## Exercise
Begin with the line below holding "Task: Go to previous photo using left arrow" and go on through the line holding "Task: Select the", duplicating each line exactly and leaving out pictures.

Collected data entries
☆ ☆ ☆ ☆ ☆ ☆ ☆

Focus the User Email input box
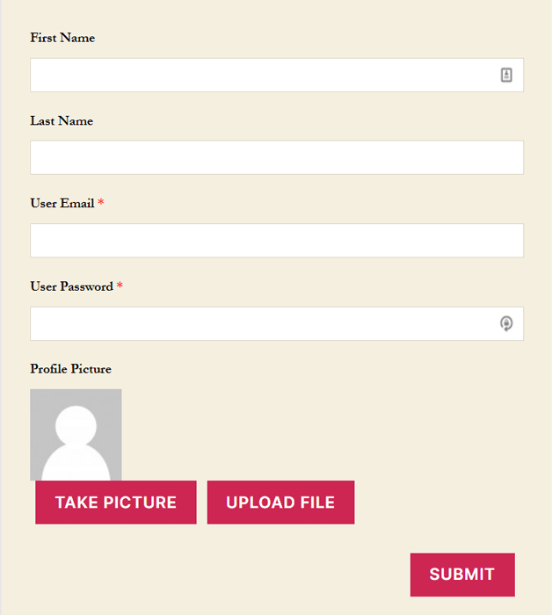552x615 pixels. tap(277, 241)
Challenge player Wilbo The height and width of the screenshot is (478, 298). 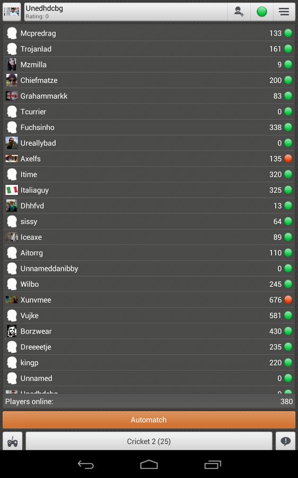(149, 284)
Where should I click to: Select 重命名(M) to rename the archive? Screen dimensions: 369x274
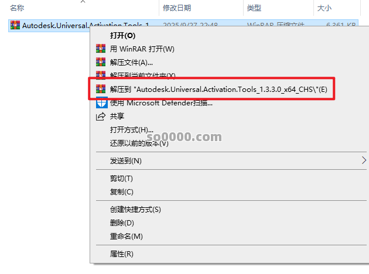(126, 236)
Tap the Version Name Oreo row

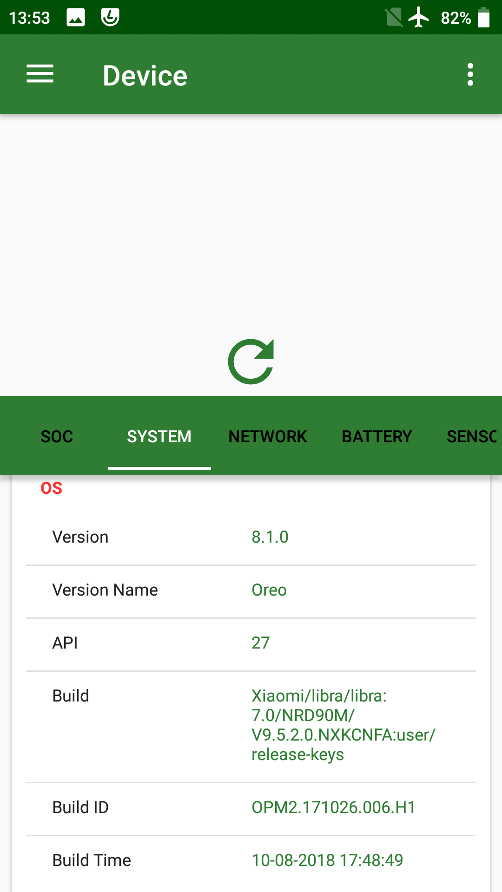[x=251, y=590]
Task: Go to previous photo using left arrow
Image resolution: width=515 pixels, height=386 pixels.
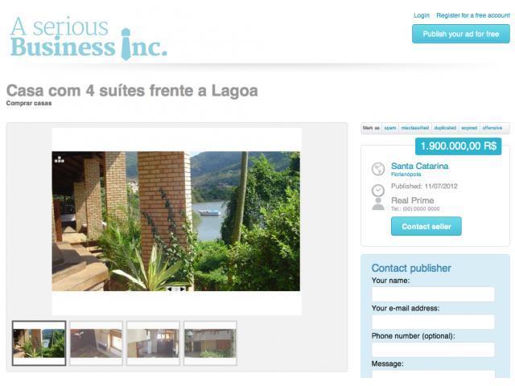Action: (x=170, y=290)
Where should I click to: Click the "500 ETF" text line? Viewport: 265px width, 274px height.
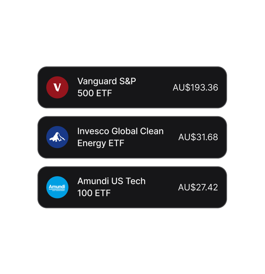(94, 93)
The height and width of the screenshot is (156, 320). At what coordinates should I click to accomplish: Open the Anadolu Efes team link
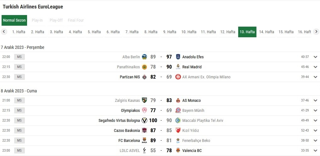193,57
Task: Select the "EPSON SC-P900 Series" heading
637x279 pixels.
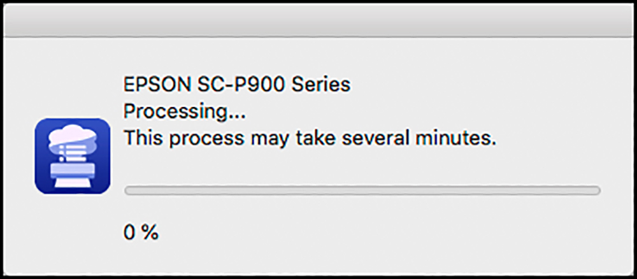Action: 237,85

☆ ☆ ☆ ☆ ☆ ☆ ☆

## Exercise response
Task: Go to previous photo using left arrow
Image resolution: width=515 pixels, height=386 pixels.
Action: (x=170, y=290)
Where should I click to: Click the "500 ETF" text line? Viewport: 265px width, 274px height.
(94, 93)
The height and width of the screenshot is (156, 320). At what coordinates should I click to accomplish: Open the Anadolu Efes team link
193,57
Task: Select the "EPSON SC-P900 Series" heading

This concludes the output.